Сразу же стало понятно, что такую мастерскую, какую хотел соорудить Локлан, каменную и надежную, чтобы ее обитатели не боялись ни стужи, ни врагов, за здорово живешь не построить. Нужны были лиг’бурны, а их-то как раз в ближайшее время взять было неоткуда. Решили сосредоточить усилия на постройке самой печи. Для этого трудами Ниеракта и его людей было сложено несколько обычных печек, в которых с утра до ночи поджаривались камни для главного строительства. Однако землянки землекопов не смогли вместить всех желающих. Пришлось спешным порядком вызывать плотников на постройку хотя бы временных деревянных жилищ и усиливать вооруженную охрану, которая теперь сопровождала частые вылазки на ближайшую опушку леса за бревнами.
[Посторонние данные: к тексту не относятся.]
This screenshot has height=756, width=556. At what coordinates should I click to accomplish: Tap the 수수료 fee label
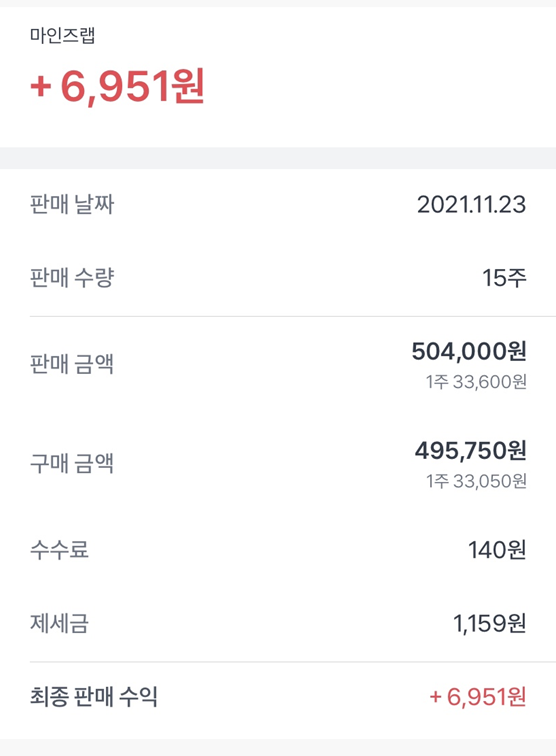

Вскоре выяснилась еще одна трудность, способная заметно усложнить и затянуть работы: от ночных заморозков глина в карьере каменела не хуже, чем в печи. Чтобы не останавливать добычу, стали разводить костры, которые сейчас указывали Исли прямой путь через стену все усиливающегося снега. Для костров требовались дрова. Рейды на лесную опушку участились, что прибавило волнений всем — и дровосекам с плотниками, и охраняющим их виггерам.
Поскольку глина для нужд вабонов требовалась всегда, ничего нового в необходимости зимой жечь костры и работать не только лопатами и ковшами, но и заступами с кирками, собственно, не было. Смущали землекопов — и в особенности их грозного начальника по имени Конрой, а по кличке Детка — две вещи: слухи о возможном нападении лесных дикарей, подтверждавшиеся усиленной охраной, и отсутствие надбавки к жалованью за риск и дополнительные зимние трудности.